Exercise description
Lines before the one containing "Instruction: Open Trends settings gear icon" are to be left out; that line and every line after it, through the last line below, are to be reproduced exactly.

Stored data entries
━━━━━━━━━━━━━━━━

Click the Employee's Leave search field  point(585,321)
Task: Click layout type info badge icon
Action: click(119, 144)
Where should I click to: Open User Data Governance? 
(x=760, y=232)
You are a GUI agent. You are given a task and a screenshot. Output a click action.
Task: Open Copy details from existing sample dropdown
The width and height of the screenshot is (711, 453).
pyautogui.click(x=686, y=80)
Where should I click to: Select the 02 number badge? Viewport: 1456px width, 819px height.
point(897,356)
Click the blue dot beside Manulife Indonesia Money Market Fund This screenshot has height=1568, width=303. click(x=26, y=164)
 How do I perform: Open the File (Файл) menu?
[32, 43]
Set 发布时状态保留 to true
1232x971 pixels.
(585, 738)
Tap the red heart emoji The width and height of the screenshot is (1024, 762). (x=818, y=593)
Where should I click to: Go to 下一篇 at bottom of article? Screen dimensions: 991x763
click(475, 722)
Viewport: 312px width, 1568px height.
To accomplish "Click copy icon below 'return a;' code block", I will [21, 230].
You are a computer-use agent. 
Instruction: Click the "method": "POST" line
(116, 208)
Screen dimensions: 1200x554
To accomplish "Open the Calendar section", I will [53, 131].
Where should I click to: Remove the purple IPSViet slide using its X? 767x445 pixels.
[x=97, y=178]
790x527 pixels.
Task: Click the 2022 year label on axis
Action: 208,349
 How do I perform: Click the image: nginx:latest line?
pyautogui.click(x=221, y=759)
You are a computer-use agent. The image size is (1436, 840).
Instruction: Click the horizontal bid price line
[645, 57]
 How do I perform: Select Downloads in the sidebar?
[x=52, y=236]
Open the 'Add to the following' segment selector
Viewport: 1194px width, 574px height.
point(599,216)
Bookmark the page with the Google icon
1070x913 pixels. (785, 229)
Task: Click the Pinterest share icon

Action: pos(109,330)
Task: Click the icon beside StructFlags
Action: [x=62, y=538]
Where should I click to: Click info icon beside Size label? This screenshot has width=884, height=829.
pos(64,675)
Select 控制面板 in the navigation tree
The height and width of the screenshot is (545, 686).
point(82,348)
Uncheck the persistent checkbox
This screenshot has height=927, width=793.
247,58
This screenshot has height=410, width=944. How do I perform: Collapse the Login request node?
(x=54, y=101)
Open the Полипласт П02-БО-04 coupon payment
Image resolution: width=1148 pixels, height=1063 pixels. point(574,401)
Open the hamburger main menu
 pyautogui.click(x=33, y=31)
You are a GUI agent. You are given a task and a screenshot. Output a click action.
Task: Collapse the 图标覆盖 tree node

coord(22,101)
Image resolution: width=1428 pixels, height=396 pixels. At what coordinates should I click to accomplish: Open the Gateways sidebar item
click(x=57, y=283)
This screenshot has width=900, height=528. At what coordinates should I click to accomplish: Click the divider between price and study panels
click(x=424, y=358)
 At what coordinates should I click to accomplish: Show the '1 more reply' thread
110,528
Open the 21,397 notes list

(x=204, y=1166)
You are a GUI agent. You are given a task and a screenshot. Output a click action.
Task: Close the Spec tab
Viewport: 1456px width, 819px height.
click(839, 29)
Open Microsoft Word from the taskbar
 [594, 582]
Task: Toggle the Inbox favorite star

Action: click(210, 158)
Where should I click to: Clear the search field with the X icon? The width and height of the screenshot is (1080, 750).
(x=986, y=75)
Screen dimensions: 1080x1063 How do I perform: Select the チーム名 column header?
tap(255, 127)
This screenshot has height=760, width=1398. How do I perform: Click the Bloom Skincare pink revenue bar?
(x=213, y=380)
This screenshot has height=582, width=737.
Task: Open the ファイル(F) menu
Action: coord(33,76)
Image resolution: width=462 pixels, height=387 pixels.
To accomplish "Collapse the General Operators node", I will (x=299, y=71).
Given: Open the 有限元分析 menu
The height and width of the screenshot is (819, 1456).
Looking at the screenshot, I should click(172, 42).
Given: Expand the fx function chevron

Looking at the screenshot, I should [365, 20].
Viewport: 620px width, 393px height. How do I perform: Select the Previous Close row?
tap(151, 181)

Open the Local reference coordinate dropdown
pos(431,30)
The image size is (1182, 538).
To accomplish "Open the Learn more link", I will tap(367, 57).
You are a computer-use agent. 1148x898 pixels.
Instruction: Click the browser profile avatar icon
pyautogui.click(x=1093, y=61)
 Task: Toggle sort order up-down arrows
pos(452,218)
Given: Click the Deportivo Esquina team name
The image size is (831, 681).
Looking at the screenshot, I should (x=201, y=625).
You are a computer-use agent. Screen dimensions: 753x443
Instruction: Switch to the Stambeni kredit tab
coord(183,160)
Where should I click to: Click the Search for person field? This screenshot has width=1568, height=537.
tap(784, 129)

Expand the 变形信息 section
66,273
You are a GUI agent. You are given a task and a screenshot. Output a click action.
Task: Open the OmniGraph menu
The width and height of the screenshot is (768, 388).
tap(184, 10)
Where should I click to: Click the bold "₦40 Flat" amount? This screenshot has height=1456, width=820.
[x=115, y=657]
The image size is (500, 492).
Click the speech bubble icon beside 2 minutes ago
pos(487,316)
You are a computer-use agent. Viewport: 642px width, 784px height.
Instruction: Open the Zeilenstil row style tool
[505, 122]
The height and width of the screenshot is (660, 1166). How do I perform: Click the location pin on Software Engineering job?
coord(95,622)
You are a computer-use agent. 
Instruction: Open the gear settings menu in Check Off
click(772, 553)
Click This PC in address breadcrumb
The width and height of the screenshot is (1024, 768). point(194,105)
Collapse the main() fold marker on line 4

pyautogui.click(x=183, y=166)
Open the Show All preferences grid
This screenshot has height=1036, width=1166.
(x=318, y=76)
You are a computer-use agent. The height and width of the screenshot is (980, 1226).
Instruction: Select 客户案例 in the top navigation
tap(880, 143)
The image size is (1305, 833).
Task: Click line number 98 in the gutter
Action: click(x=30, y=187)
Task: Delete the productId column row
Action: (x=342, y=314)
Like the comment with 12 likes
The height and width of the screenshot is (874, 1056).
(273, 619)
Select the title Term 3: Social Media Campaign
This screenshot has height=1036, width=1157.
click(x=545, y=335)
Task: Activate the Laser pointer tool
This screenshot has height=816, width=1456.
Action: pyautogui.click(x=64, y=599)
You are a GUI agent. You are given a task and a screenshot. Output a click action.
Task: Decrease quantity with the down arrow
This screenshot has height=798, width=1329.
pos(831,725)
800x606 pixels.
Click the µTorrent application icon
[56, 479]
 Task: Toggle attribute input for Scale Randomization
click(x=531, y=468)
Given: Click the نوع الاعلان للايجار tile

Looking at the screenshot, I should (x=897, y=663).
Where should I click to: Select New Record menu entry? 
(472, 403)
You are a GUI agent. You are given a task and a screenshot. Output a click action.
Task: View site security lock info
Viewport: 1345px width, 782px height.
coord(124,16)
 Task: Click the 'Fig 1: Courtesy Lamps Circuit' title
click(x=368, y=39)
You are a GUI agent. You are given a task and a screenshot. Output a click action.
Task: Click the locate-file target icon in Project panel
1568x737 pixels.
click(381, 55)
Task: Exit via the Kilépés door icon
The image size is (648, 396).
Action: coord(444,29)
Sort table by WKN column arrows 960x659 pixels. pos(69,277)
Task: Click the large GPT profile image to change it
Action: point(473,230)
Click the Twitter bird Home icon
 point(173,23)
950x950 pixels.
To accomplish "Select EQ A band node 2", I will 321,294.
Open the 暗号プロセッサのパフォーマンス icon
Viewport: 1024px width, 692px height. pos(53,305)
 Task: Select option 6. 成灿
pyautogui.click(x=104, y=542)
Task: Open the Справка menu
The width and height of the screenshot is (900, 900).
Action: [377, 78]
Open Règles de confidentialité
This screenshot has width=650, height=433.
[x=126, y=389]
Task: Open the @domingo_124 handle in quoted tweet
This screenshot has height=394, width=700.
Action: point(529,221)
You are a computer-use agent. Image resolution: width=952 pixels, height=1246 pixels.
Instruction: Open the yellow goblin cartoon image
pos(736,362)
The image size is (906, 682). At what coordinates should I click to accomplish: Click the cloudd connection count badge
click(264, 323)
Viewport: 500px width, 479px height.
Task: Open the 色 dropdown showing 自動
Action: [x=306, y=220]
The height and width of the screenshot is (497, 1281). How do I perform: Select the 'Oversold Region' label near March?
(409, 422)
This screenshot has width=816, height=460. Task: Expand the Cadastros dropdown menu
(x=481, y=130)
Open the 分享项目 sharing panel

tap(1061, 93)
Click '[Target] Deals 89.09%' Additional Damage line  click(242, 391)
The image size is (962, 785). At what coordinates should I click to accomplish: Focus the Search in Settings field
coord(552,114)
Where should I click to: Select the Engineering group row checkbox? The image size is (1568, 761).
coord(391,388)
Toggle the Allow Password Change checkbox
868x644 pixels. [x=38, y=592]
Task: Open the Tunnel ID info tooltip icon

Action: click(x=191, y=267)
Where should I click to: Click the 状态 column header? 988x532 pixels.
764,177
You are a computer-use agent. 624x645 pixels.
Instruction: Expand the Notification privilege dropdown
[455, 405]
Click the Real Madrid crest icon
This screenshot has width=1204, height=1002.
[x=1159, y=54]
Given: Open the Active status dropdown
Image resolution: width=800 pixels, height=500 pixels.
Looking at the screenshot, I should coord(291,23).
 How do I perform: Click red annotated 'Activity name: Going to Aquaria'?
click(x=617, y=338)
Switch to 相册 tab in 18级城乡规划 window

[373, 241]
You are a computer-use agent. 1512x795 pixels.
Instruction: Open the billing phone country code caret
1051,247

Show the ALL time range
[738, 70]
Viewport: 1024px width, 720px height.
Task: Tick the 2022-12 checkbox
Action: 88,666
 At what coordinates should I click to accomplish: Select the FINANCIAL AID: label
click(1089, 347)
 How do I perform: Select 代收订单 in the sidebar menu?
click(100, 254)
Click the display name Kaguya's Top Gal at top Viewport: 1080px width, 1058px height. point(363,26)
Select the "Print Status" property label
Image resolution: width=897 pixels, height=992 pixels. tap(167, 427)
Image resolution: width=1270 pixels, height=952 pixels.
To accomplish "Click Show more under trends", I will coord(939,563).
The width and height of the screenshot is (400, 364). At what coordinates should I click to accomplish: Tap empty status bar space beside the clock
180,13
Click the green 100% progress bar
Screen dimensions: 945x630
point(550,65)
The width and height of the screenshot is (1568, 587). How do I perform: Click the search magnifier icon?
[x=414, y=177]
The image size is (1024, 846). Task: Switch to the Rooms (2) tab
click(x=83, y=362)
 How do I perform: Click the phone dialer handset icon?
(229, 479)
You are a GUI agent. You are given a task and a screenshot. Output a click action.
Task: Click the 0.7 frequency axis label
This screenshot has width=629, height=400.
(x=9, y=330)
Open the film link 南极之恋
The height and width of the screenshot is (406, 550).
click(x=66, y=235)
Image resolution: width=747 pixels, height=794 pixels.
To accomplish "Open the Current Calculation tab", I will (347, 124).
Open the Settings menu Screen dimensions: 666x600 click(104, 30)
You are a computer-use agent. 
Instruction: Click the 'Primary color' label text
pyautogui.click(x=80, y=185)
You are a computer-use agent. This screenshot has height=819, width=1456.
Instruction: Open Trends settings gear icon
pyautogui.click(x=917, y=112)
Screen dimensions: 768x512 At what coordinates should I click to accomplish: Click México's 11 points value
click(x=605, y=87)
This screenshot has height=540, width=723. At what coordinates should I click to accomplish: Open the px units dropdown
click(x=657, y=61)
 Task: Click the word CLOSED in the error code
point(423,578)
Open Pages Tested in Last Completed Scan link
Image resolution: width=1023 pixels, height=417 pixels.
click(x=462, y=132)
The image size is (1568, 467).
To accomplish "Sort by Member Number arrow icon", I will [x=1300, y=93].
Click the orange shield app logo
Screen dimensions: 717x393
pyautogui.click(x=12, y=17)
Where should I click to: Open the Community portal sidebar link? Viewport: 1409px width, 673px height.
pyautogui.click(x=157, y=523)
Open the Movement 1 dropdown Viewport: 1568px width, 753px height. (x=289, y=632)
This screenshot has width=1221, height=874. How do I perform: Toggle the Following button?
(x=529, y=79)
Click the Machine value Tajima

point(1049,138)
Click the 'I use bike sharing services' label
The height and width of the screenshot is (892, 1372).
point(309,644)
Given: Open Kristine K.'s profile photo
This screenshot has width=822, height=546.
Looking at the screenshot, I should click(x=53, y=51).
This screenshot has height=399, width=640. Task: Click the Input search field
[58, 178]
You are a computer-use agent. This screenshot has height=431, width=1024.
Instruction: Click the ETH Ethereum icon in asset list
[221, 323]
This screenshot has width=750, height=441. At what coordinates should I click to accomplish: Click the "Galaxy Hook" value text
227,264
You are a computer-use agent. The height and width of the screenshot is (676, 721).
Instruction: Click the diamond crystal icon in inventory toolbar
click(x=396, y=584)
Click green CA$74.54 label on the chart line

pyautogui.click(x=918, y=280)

━━━━━━━━━━━━━━━━

Problem solution
Instruction: Open Trends settings gear icon
pyautogui.click(x=917, y=112)
Screen dimensions: 768x512 At what coordinates should I click to accomplish: Click México's 11 points value
click(x=605, y=87)
This screenshot has height=540, width=723. At what coordinates should I click to accomplish: Open the px units dropdown
click(x=657, y=61)
 Task: Click the word CLOSED in the error code
point(423,578)
Open Pages Tested in Last Completed Scan link
Image resolution: width=1023 pixels, height=417 pixels.
click(x=462, y=132)
The image size is (1568, 467).
To accomplish "Sort by Member Number arrow icon", I will [x=1300, y=93].
Click the orange shield app logo
Screen dimensions: 717x393
pyautogui.click(x=12, y=17)
Where should I click to: Open the Community portal sidebar link? Viewport: 1409px width, 673px height.
pyautogui.click(x=157, y=523)
Open the Movement 1 dropdown Viewport: 1568px width, 753px height. (x=289, y=632)
This screenshot has width=1221, height=874. How do I perform: Toggle the Following button?
(x=529, y=79)
Click the Machine value Tajima

point(1049,138)
Click the 'I use bike sharing services' label
The height and width of the screenshot is (892, 1372).
point(309,644)
Given: Open Kristine K.'s profile photo
This screenshot has width=822, height=546.
Looking at the screenshot, I should click(x=53, y=51).
This screenshot has height=399, width=640. Task: Click the Input search field
[58, 178]
You are a computer-use agent. This screenshot has height=431, width=1024.
Instruction: Click the ETH Ethereum icon in asset list
[221, 323]
This screenshot has width=750, height=441. At what coordinates should I click to accomplish: Click the "Galaxy Hook" value text
227,264
You are a computer-use agent. The height and width of the screenshot is (676, 721).
Instruction: Click the diamond crystal icon in inventory toolbar
click(x=396, y=584)
Click green CA$74.54 label on the chart line

pyautogui.click(x=918, y=280)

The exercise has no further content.